気づくと手はもう、よだれでべちょべちょだ。

しかたなしに、洗面台にかがむような姿勢になる。

よだれは口から洗面台へと垂れるのだが、オイラのよだれは粘着力が強いのか、納豆のようにネバネバはつながったままだ。


子供の時から「歯磨きの時はよだれで手がベチョベチョになるものだ」「よだれはネバ~と糸を引いて洗面台に垂れるものだ」と思っていたので、そのまま何の疑いもなしに磨き続けていた。

さらにオイラは歯磨きの最中、よく嗚咽するのだ。

「オエっ!!」「ウエっ!!」「オッ、オオッ!」

高校生のときから、”おっさん”ぽかったのだ。



高1のキャンプのとき、友だちにその姿を見られ

「え!どうしたの?何してるの?」

と言われて気づいた。たしかに傍から見たら、酔ってゲロを吐いているようにしか見えない。
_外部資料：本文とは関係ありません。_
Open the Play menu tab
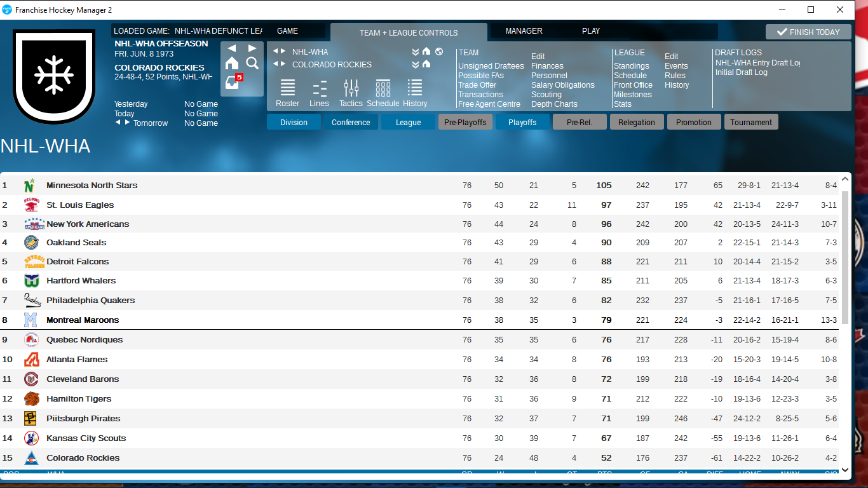868x488 pixels. (x=590, y=31)
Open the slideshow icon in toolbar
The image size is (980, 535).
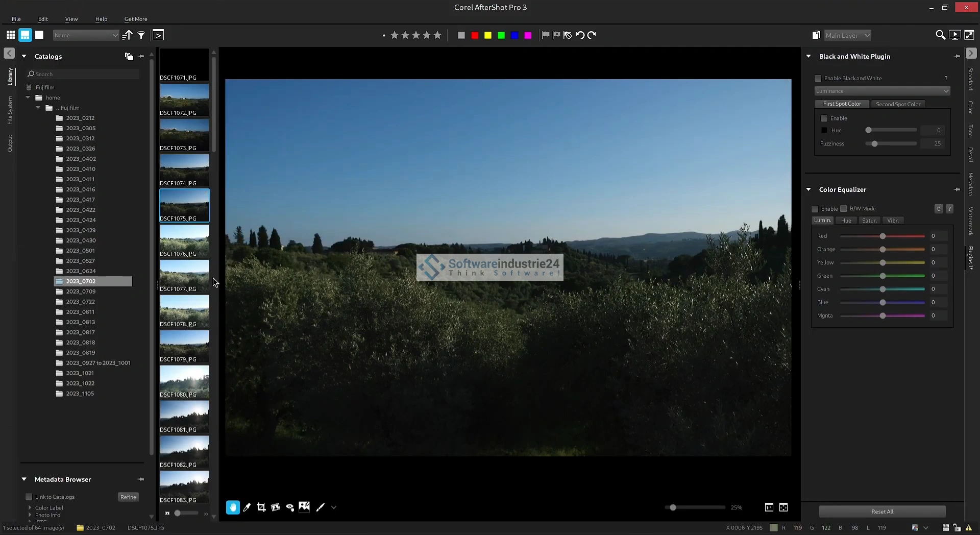954,35
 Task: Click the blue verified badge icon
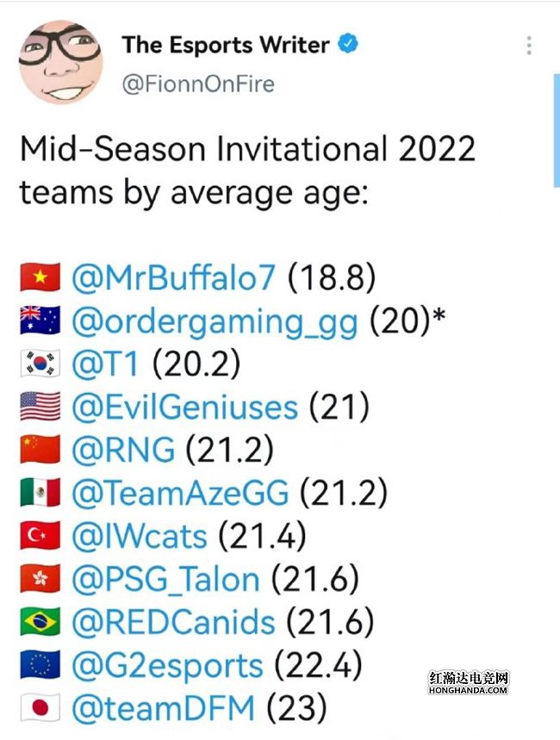click(x=349, y=44)
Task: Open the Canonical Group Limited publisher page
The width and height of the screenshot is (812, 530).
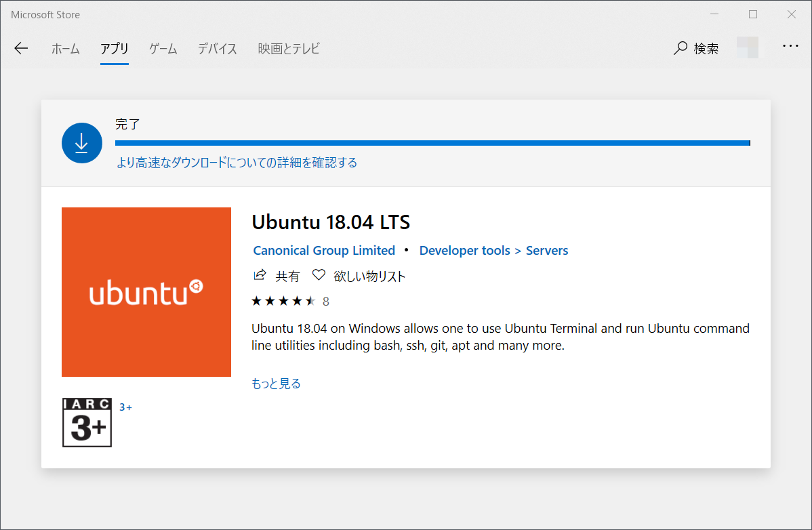Action: pyautogui.click(x=324, y=250)
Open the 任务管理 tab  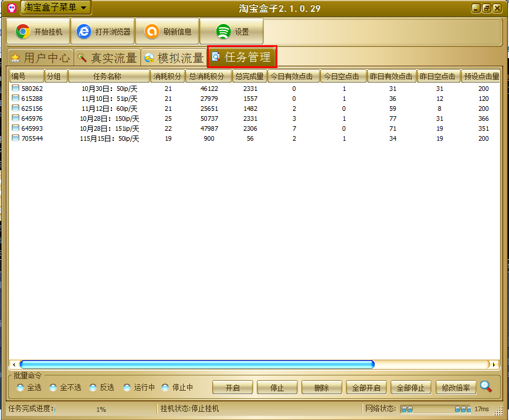click(242, 57)
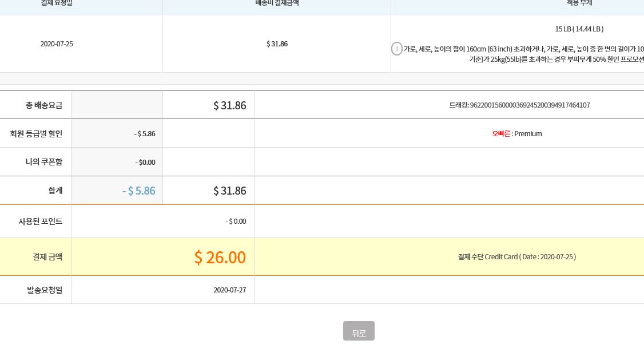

それに引き換え、友だちの歯を磨いている姿はスマートだ。


背筋はピンとまっすぐだし、口の周りに泡をつけていない。

もちろんよだれは垂れていないし、なんだったら歯を磨きながら動き回ることもできる。

オイラにはそれができない。

歯を磨いている間は、洗面台を離れることはできないのだ。


そういえば、昔トレンディドラマで浅野温子が歯を磨いているのを見て俳優になるのをあきらめたこともあった。

「オイラは歯を磨いている姿をドラマで見せられない」
(もっとも、俳優をあきらめざるをえない理由は他に山ほどあったが・・・)


一度友だちに「途中で一回、ペッってやったら?」と言われたことがある。


そこでよだれが出そうになった時に「ペッ」とやったら、歯磨き粉がよだれとともに全部出てしまい、口の中がカラッカラになってしまった。

しかたなくもう一度、歯磨きををつけなおした。
しかし釈然としない。

結局、家ではよだれべちょべちょのまま、洗面台にうつむきながら歯を磨いている。

そして研修などで、だれかと並んで歯を磨かなければならないときは、途中でペッっと吐き出すが、時間をずらして一人で歯を磨くようにしている。